There Will Be a Show Tonight
I’ve never seen a film production of War and Peace. I do not know how this chapter and the next two chapters are handled. What I do know is that within these chapters Tolstoy provides us with the tripartite base elements of powerful filmmaking: dazzling visuals, aural delights, and a dramatic storyline featuring compelling, conflicted characters.
This is Natasha’s chapter so a filmmaker would do well to adopt a first-person point-of-view. I’d go with a 70s era Scorsese style here, following Natasha from the carriage outside in cold, wintry Moscow into the warm environs of the opera house filled with the lights and spectacle of Moscow society. A steadicam tracking shot would do the trick, mixed with a soundtrack capturing an impressionistic audial kaleidoscope of stimuli: horse hoof clapping, sloshing snow, footsteps, whispers, unintelligible conversation, the stirring of the orchestra. It’s clunky to include voice-over to express a character’s thoughts so to get at Natasha’s longing for Andrei I’d cut her walk into the opera house with her slow-motion observations of other couples talking happily together.
Once inside the opera house, after Natasha takes her seat in the Rostov’s box, I’d go full Tarkovsky: extended wide and medium shots of all the eyes turning to look at Natasha. All of Moscow society gathered together for the production, draped in their finest garments. Of course, it’d have to be lit in natural light like Kubrick’s Barry Lyndon. I’d pay particular attention to the newly affianced couple, Boris and Julie, contrasting their apparent happiness with Natasha’s long suffering separation from Andrei. In the background the overture plays. The closing sequence would be Natasha’s fetishizing gaze of Countess Bezukhova and the envy of her beauty and rich adornments.
Only after all this does Natasha focus her attention on the opera.

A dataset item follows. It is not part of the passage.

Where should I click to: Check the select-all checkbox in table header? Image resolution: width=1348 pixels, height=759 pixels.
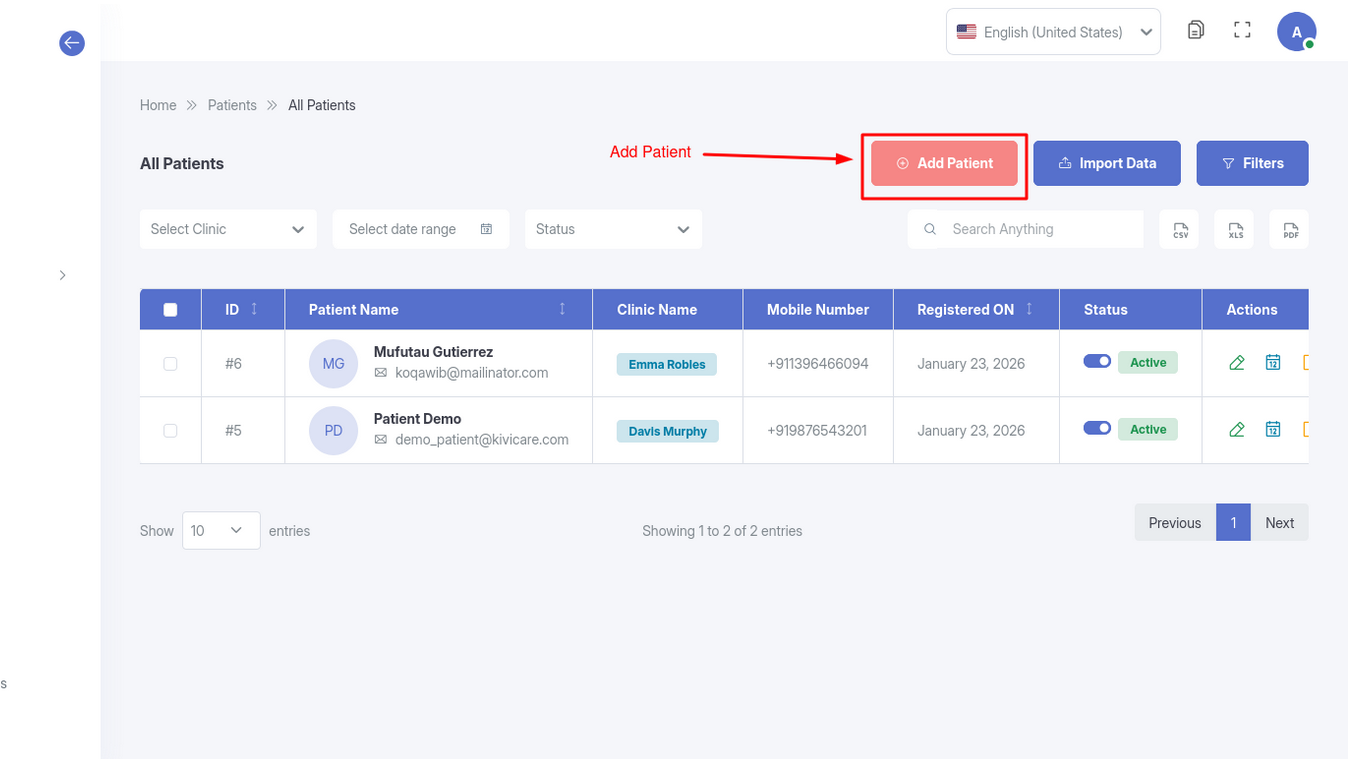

What the reader takes away from this chapter (and the viewer in my imaginary film adaptation) is how scatterbrained and unfocused Natasha is. She’s too busy thinking about Andrei or worrying about other people to enjoy the overture to the opera. This lack of mindfulness on her part is becoming a steady feature of her character. In the upcoming chapters it’s going to become the source of major problems.
Every moment think steadily as a Roman and a man to do what you have in hand with perfect and simple dignity and feeling of affection and freedom and justice; and to give yourself relief from all other thoughts.